Ernest Dumas, then president of Little Rock, said that the Rockefeller revenue package was effectively dead-on-arrival in both legislatures, although certain portions of the scheme were introduced piecemeal in the subsequent administration of Democrat Dale Bumpers. Rockefeller has been described as the "most liberal governor in Arkansas history" in light of his attempts to raise taxes to increase the size and scope of state government as well as staunch support for civil rights and opposition to capital punishment.

During this term, Rockefeller quietly and successfully concluded the integration of Arkansas schools that had only existed a few years ago. Despite opposition from the legislature, he established the Council on Human Relations. By the time that Rockefeller left office, state draft boards in the state boasted the highest rate of racial integration of any U.S. state.

In 1970, Rockefeller revealed that it had assembled a database of terrorists for use by law enforcement to avoid future outbreaks from occurring on Arkansas college and university campuses. Some of his critics, including an unsuccessful Democratic primary candidate, state House Speaker Hayes McClerkin of Texarkana, reacted angrily to the list. McClerkin argued that the list may have included names of those who only disagreed with Rockefeller politically.

Neal Sox Johnson of Nashville, Arkansas, was the first paid executive director of the Arkansas Republican Party under Rockefeller's tenure in 1970. Johnson left the position in 1973 to serve in Washington, D.C., as Ken Coon took over the party's gubernatorial banner against David Pryor.
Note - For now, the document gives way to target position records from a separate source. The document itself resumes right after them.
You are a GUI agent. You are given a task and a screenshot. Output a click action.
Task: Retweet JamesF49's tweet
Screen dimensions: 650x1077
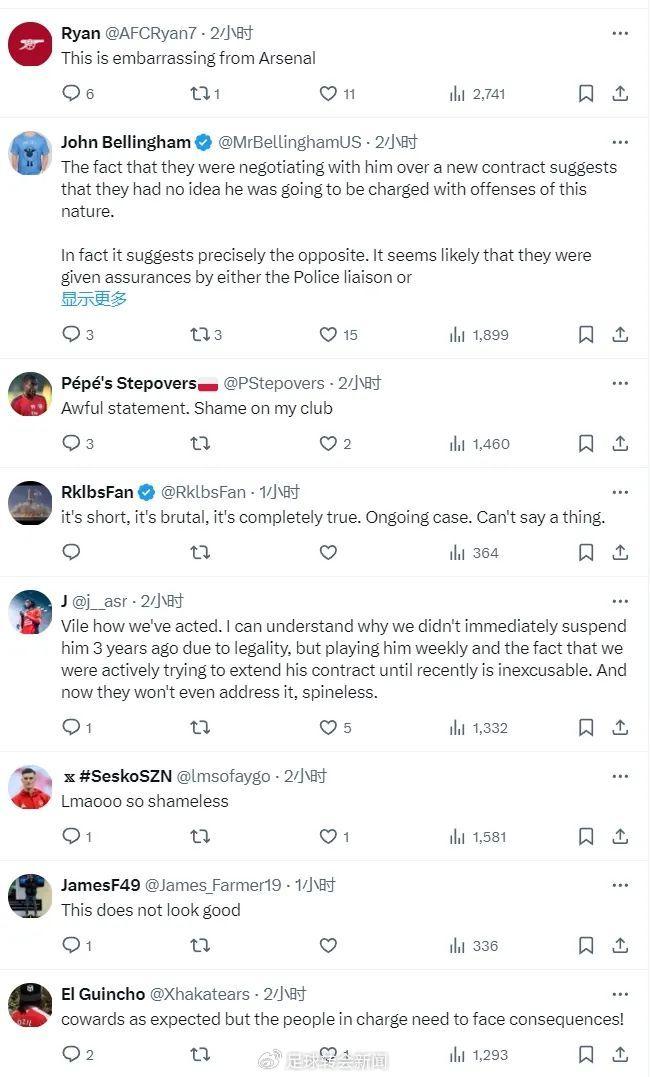pos(200,945)
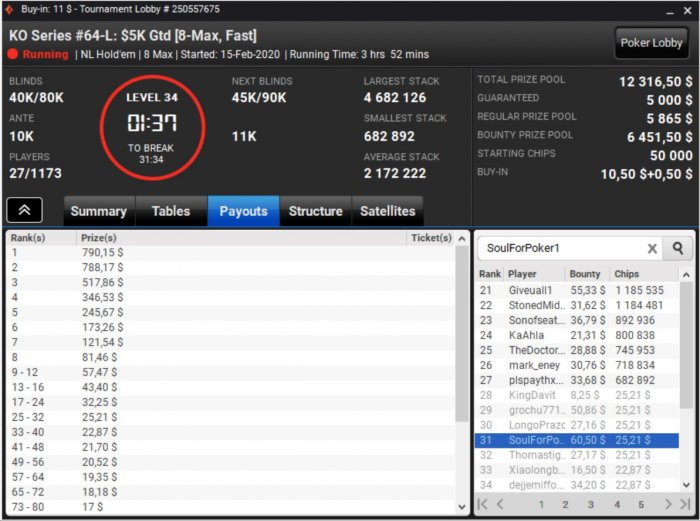Go to next page of players
Screen dimensions: 700x521
668,504
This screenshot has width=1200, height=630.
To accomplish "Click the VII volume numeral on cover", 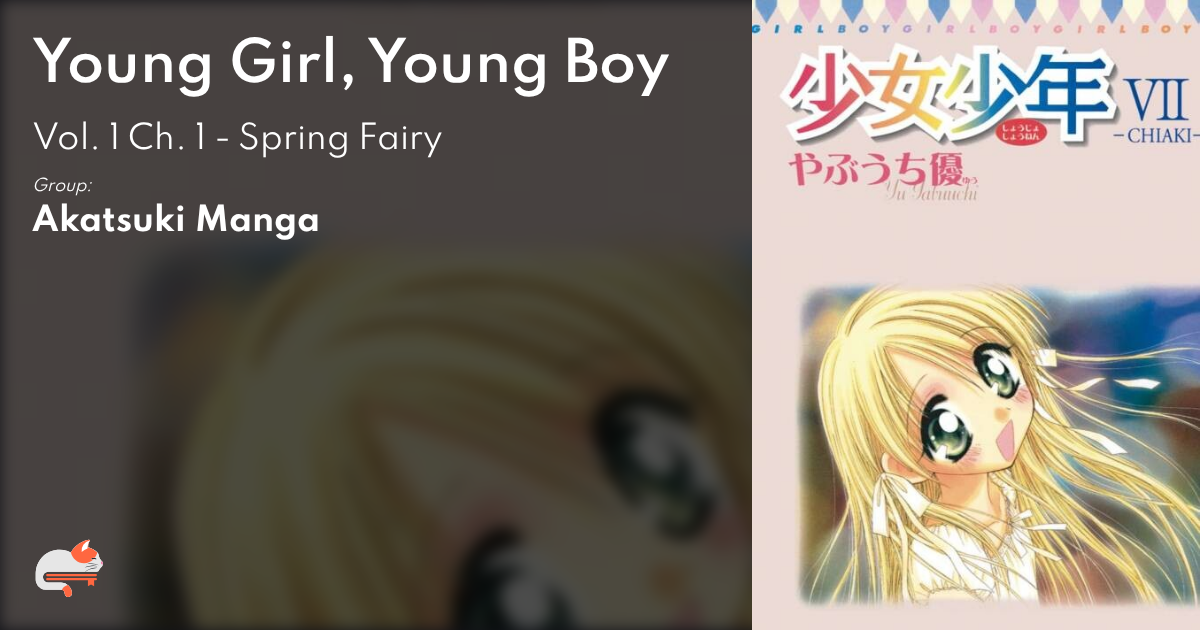I will pos(1155,100).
Rockefeller was scheduled to face Orval Faubus, the former leader of the old guard, in the 1970 race, but former Charleston's previously unidentified Dale Bumpers pushed for change. A powerful Republican like Bumpers' charisma and "new look" were too much for an incumbent Republican to overcome. Rockefeller's third term was unsuccessful, but the Democrats were still obnoxious enough to oust them from office. Maurice Britt supervised the 1970s, but Sterling R. Cockrill of Little Rock, the former Democratic House Speaker in Rockefeller's first term, was installed on the Republican ticket for lieutenant governor, and he was named on the Republican ticket for lieutenant governor. Cockrill fought for the first time in 1970; he was defeated by Democrat Bob C. Riley but finished 35,000 votes ahead of Rockefeller.

Rockefeller said, reflected on his loss: "I am not ashamed of his defeat."

With the 1970 elections, the Republicans were limited to a single member of each legislative chamber, including Preston Bynum of Siloam Springs in the House and Jim Caldwell in the Senate. Danny Patrick, who served with Rockefeller in 1966 and 1968, lost in Madison and Carroll counties under the leadership of Stephen A. Smith, who at twenty-one, became Arkansas' youngest-ever state legislator, a position that Patrick himself had only held four years earlier. Smith became Bill Clinton's top aide in his first term as Governor in his first term.

Governor Rockefeller, a long-serving death penalty activist, commuted the sentences of every prisoner on Arkansas's Death Row, and urged governors of other states to do the same. In January 2003, three years later, Illinois' lame duck governor George Ryan, who was elected to death in the state, would do the same, giving blanket commutations to the 167 prisoners.

Rockefeller nominated Jerry Climer, a young public administrator, to fill the open position as Pulaski County clerk before he resigned. Climer ran for secretary of state two years ago. He later established two Washington, D.C.-based "think tanks." On January 12, 1971, he resigned from office, and the Senate was divided on January 12, 1971.

Rockefeller convinced Len E. Blaylock of Perry County, his former health commissioner with experience in government, to be the Republican presidential nominee in 1972. Blaylock lost to Bumpers by a much larger margin than had Rockefeller in 1970. That year, Rockefeller also endorsed Wayne H. Babbitt's failed candidacy, as the only Republican ever to challenge the United States' reelection. Senator John L. McClellan.

Judy Petty, a $300-per-month secretary who went on to serve two terms in the state legislature and carry the Republican flag twice in congressional elections, was hired as a rockefeller.